(Dataset records)

☆ ☆ ☆ ☆ ☆ ☆ ☆

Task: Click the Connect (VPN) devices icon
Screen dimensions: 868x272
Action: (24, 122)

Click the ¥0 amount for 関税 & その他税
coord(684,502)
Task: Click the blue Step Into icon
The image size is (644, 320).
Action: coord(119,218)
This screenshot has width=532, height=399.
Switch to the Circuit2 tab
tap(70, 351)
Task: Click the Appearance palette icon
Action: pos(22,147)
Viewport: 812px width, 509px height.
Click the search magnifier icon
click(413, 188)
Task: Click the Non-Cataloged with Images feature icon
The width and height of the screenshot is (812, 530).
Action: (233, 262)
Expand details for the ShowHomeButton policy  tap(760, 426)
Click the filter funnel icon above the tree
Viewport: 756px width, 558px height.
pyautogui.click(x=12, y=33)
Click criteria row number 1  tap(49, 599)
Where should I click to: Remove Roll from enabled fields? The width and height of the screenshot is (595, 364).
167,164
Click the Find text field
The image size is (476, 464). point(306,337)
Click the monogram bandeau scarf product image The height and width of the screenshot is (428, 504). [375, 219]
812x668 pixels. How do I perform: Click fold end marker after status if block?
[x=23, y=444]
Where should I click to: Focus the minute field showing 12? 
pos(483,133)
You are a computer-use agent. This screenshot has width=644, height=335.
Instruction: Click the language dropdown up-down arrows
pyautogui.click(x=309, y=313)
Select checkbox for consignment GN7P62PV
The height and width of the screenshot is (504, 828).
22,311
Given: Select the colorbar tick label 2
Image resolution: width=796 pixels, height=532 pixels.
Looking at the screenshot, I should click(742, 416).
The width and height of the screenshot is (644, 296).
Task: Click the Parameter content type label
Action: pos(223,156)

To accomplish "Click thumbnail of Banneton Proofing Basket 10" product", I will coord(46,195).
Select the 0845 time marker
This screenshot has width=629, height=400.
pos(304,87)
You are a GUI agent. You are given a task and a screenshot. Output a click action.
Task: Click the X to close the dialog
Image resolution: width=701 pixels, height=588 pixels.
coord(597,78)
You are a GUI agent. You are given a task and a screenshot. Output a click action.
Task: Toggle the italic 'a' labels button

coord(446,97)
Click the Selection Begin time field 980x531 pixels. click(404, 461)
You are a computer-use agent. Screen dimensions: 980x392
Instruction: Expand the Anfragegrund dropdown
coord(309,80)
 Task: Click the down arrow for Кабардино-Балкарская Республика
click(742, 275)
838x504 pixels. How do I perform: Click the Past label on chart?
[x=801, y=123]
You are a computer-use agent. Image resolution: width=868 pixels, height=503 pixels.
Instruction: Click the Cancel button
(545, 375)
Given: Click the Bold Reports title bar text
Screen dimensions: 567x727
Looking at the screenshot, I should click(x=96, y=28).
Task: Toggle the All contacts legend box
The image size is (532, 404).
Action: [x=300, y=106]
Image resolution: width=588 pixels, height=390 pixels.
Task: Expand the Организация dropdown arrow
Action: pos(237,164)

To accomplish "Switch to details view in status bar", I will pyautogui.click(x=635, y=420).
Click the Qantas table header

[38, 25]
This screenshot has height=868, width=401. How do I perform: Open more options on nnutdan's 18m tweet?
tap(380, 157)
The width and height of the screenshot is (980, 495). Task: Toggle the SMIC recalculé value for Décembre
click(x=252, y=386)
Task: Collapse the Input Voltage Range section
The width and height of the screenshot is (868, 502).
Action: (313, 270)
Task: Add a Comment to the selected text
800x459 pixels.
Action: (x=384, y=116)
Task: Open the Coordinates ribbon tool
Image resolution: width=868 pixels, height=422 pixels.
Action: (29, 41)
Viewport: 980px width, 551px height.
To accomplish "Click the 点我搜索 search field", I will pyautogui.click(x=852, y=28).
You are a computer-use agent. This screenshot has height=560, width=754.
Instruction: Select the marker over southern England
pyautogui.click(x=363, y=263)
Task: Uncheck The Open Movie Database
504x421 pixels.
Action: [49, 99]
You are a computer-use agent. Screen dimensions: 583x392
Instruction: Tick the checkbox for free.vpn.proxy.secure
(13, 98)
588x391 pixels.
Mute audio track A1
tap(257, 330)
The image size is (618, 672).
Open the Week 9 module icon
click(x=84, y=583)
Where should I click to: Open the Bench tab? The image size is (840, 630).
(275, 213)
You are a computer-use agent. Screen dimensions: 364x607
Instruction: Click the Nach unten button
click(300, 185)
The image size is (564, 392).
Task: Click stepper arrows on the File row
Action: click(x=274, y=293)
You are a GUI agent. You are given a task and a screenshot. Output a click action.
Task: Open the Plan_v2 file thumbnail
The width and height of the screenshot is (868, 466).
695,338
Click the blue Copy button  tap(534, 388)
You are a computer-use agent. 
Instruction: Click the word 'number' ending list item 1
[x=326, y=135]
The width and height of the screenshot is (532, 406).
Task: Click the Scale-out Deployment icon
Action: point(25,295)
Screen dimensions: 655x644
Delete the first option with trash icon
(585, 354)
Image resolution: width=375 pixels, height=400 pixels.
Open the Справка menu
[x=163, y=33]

☆ ☆ ☆ ☆ ☆ ☆ ☆

== Exercise goal ==
Restate the entries above. Match them exactly.

== Response for this exercise ==
Task: Click the Connect (VPN) devices icon
Screen dimensions: 868x272
Action: (24, 122)

Click the ¥0 amount for 関税 & その他税
coord(684,502)
Task: Click the blue Step Into icon
The image size is (644, 320).
Action: coord(119,218)
This screenshot has width=532, height=399.
Switch to the Circuit2 tab
tap(70, 351)
Task: Click the Appearance palette icon
Action: pos(22,147)
Viewport: 812px width, 509px height.
Click the search magnifier icon
click(413, 188)
Task: Click the Non-Cataloged with Images feature icon
The width and height of the screenshot is (812, 530).
Action: (233, 262)
Expand details for the ShowHomeButton policy  tap(760, 426)
Click the filter funnel icon above the tree
Viewport: 756px width, 558px height.
pyautogui.click(x=12, y=33)
Click criteria row number 1  tap(49, 599)
Where should I click to: Remove Roll from enabled fields? The width and height of the screenshot is (595, 364).
167,164
Click the Find text field
The image size is (476, 464). point(306,337)
Click the monogram bandeau scarf product image The height and width of the screenshot is (428, 504). [375, 219]
812x668 pixels. How do I perform: Click fold end marker after status if block?
[x=23, y=444]
Where should I click to: Focus the minute field showing 12? 
pos(483,133)
You are a computer-use agent. This screenshot has width=644, height=335.
Instruction: Click the language dropdown up-down arrows
pyautogui.click(x=309, y=313)
Select checkbox for consignment GN7P62PV
The height and width of the screenshot is (504, 828).
22,311
Given: Select the colorbar tick label 2
Image resolution: width=796 pixels, height=532 pixels.
Looking at the screenshot, I should click(742, 416).
The width and height of the screenshot is (644, 296).
Task: Click the Parameter content type label
Action: pos(223,156)

To accomplish "Click thumbnail of Banneton Proofing Basket 10" product", I will coord(46,195).
Select the 0845 time marker
This screenshot has width=629, height=400.
pos(304,87)
You are a GUI agent. You are given a task and a screenshot. Output a click action.
Task: Click the X to close the dialog
Image resolution: width=701 pixels, height=588 pixels.
coord(597,78)
You are a GUI agent. You are given a task and a screenshot. Output a click action.
Task: Toggle the italic 'a' labels button

coord(446,97)
Click the Selection Begin time field 980x531 pixels. click(404, 461)
You are a computer-use agent. Screen dimensions: 980x392
Instruction: Expand the Anfragegrund dropdown
coord(309,80)
 Task: Click the down arrow for Кабардино-Балкарская Республика
click(742, 275)
838x504 pixels. How do I perform: Click the Past label on chart?
[x=801, y=123]
You are a computer-use agent. Image resolution: width=868 pixels, height=503 pixels.
Instruction: Click the Cancel button
(545, 375)
Given: Click the Bold Reports title bar text
Screen dimensions: 567x727
Looking at the screenshot, I should click(x=96, y=28).
Task: Toggle the All contacts legend box
The image size is (532, 404).
Action: [x=300, y=106]
Image resolution: width=588 pixels, height=390 pixels.
Task: Expand the Организация dropdown arrow
Action: pos(237,164)

To accomplish "Switch to details view in status bar", I will pyautogui.click(x=635, y=420).
Click the Qantas table header

[38, 25]
This screenshot has height=868, width=401. How do I perform: Open more options on nnutdan's 18m tweet?
tap(380, 157)
The width and height of the screenshot is (980, 495). Task: Toggle the SMIC recalculé value for Décembre
click(x=252, y=386)
Task: Collapse the Input Voltage Range section
The width and height of the screenshot is (868, 502).
Action: (313, 270)
Task: Add a Comment to the selected text
800x459 pixels.
Action: (x=384, y=116)
Task: Open the Coordinates ribbon tool
Image resolution: width=868 pixels, height=422 pixels.
Action: (29, 41)
Viewport: 980px width, 551px height.
To accomplish "Click the 点我搜索 search field", I will pyautogui.click(x=852, y=28).
You are a computer-use agent. This screenshot has height=560, width=754.
Instruction: Select the marker over southern England
pyautogui.click(x=363, y=263)
Task: Uncheck The Open Movie Database
504x421 pixels.
Action: [49, 99]
You are a computer-use agent. Screen dimensions: 583x392
Instruction: Tick the checkbox for free.vpn.proxy.secure
(13, 98)
588x391 pixels.
Mute audio track A1
tap(257, 330)
The image size is (618, 672).
Open the Week 9 module icon
click(x=84, y=583)
Where should I click to: Open the Bench tab? The image size is (840, 630).
(275, 213)
You are a computer-use agent. Screen dimensions: 364x607
Instruction: Click the Nach unten button
click(300, 185)
The image size is (564, 392).
Task: Click stepper arrows on the File row
Action: click(x=274, y=293)
You are a GUI agent. You are given a task and a screenshot. Output a click action.
Task: Open the Plan_v2 file thumbnail
The width and height of the screenshot is (868, 466).
695,338
Click the blue Copy button  tap(534, 388)
You are a computer-use agent. 
Instruction: Click the word 'number' ending list item 1
[x=326, y=135]
The width and height of the screenshot is (532, 406).
Task: Click the Scale-out Deployment icon
Action: point(25,295)
Screen dimensions: 655x644
Delete the first option with trash icon
(585, 354)
Image resolution: width=375 pixels, height=400 pixels.
Open the Справка menu
[x=163, y=33]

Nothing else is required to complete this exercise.